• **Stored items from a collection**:
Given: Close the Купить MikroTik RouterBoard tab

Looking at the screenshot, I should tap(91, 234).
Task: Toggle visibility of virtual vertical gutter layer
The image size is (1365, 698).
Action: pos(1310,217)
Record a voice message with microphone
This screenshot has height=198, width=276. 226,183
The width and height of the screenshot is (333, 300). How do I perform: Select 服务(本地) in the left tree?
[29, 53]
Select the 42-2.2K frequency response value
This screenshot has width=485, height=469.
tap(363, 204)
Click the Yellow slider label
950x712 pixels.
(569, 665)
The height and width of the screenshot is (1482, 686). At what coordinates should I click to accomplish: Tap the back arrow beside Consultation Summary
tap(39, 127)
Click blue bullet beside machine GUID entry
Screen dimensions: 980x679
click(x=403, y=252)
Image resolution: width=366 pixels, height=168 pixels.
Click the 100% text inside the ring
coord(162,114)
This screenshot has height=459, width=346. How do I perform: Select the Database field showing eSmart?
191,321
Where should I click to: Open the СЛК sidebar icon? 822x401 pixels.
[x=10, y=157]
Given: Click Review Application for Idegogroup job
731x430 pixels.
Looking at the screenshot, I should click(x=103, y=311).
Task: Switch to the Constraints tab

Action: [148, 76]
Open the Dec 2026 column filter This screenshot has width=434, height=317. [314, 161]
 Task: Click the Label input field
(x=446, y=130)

• **TO DO**:
Copy out each record from above, exactly.

• **RESULT OF THE EXERCISE**:
Given: Close the Купить MikroTik RouterBoard tab

Looking at the screenshot, I should tap(91, 234).
Task: Toggle visibility of virtual vertical gutter layer
The image size is (1365, 698).
Action: pos(1310,217)
Record a voice message with microphone
This screenshot has height=198, width=276. 226,183
The width and height of the screenshot is (333, 300). How do I perform: Select 服务(本地) in the left tree?
[29, 53]
Select the 42-2.2K frequency response value
This screenshot has width=485, height=469.
tap(363, 204)
Click the Yellow slider label
950x712 pixels.
(569, 665)
The height and width of the screenshot is (1482, 686). At what coordinates should I click to accomplish: Tap the back arrow beside Consultation Summary
tap(39, 127)
Click blue bullet beside machine GUID entry
Screen dimensions: 980x679
click(x=403, y=252)
Image resolution: width=366 pixels, height=168 pixels.
Click the 100% text inside the ring
coord(162,114)
This screenshot has height=459, width=346. How do I perform: Select the Database field showing eSmart?
191,321
Where should I click to: Open the СЛК sidebar icon? 822x401 pixels.
[x=10, y=157]
Given: Click Review Application for Idegogroup job
731x430 pixels.
Looking at the screenshot, I should click(x=103, y=311).
Task: Switch to the Constraints tab

Action: [148, 76]
Open the Dec 2026 column filter This screenshot has width=434, height=317. [314, 161]
 Task: Click the Label input field
(x=446, y=130)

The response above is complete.